■ **Data to examine**:
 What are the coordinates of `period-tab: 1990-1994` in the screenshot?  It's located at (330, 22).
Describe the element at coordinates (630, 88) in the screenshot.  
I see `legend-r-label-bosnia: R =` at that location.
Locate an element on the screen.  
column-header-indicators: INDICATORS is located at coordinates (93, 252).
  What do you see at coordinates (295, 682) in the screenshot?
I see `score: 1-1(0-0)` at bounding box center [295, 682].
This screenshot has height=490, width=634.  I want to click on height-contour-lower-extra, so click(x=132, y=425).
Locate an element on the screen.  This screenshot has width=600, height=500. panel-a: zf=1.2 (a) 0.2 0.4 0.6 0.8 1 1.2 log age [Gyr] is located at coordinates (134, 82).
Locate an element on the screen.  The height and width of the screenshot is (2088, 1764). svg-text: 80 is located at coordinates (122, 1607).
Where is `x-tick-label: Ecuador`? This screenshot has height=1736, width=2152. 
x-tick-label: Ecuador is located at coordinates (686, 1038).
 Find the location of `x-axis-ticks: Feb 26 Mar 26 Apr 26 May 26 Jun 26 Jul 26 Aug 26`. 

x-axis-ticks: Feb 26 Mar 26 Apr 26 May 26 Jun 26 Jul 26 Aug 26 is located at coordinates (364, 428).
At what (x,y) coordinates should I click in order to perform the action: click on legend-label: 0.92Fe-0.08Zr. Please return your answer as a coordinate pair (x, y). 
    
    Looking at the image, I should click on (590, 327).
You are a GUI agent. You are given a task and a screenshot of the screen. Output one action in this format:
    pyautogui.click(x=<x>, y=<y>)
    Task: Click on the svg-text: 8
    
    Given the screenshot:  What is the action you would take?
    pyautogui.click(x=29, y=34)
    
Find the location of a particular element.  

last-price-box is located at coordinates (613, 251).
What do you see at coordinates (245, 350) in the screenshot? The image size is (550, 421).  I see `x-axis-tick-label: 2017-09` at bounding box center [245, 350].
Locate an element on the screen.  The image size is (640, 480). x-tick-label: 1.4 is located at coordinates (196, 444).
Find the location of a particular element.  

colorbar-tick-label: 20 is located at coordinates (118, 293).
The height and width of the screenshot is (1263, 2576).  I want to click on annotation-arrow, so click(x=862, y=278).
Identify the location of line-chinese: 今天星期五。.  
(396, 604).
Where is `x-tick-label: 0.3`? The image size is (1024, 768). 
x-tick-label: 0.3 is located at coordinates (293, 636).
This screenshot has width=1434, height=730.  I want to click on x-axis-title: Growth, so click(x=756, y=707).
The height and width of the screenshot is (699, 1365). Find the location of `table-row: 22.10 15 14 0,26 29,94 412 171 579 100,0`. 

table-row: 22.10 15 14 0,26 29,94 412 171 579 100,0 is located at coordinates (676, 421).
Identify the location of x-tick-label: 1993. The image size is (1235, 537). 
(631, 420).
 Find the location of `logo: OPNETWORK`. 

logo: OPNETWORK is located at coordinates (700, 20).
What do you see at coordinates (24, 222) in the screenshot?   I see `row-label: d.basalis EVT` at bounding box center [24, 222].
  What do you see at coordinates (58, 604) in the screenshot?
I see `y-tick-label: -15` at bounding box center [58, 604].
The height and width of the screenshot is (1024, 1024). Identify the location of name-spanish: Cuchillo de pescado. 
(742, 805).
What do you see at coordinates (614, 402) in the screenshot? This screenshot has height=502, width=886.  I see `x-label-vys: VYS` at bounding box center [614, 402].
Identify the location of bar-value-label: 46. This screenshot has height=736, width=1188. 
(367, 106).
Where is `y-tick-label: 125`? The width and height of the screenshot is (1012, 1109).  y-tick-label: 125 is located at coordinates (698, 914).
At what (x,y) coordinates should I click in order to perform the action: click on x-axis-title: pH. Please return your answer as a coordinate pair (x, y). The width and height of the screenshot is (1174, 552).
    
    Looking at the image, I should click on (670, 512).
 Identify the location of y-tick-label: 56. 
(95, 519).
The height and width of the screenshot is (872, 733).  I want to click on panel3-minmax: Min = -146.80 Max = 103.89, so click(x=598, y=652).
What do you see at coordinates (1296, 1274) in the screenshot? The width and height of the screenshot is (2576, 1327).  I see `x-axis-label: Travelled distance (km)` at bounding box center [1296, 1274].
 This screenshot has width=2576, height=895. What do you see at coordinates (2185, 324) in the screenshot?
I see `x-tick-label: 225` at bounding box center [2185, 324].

■ **Work required**:
Return every line above, from the first one down to the line containing "Looking at the image, I should click on (590, 327).", with both ends included and nothing altered.

■ **Solution for this exercise**:
 What are the coordinates of `period-tab: 1990-1994` in the screenshot?  It's located at (330, 22).
Describe the element at coordinates (630, 88) in the screenshot.  
I see `legend-r-label-bosnia: R =` at that location.
Locate an element on the screen.  
column-header-indicators: INDICATORS is located at coordinates (93, 252).
  What do you see at coordinates (295, 682) in the screenshot?
I see `score: 1-1(0-0)` at bounding box center [295, 682].
This screenshot has height=490, width=634.  I want to click on height-contour-lower-extra, so click(x=132, y=425).
Locate an element on the screen.  This screenshot has width=600, height=500. panel-a: zf=1.2 (a) 0.2 0.4 0.6 0.8 1 1.2 log age [Gyr] is located at coordinates (134, 82).
Locate an element on the screen.  The height and width of the screenshot is (2088, 1764). svg-text: 80 is located at coordinates (122, 1607).
Where is `x-tick-label: Ecuador`? This screenshot has height=1736, width=2152. 
x-tick-label: Ecuador is located at coordinates (686, 1038).
 Find the location of `x-axis-ticks: Feb 26 Mar 26 Apr 26 May 26 Jun 26 Jul 26 Aug 26`. 

x-axis-ticks: Feb 26 Mar 26 Apr 26 May 26 Jun 26 Jul 26 Aug 26 is located at coordinates (364, 428).
At what (x,y) coordinates should I click in order to perform the action: click on legend-label: 0.92Fe-0.08Zr. Please return your answer as a coordinate pair (x, y). 
    
    Looking at the image, I should click on (590, 327).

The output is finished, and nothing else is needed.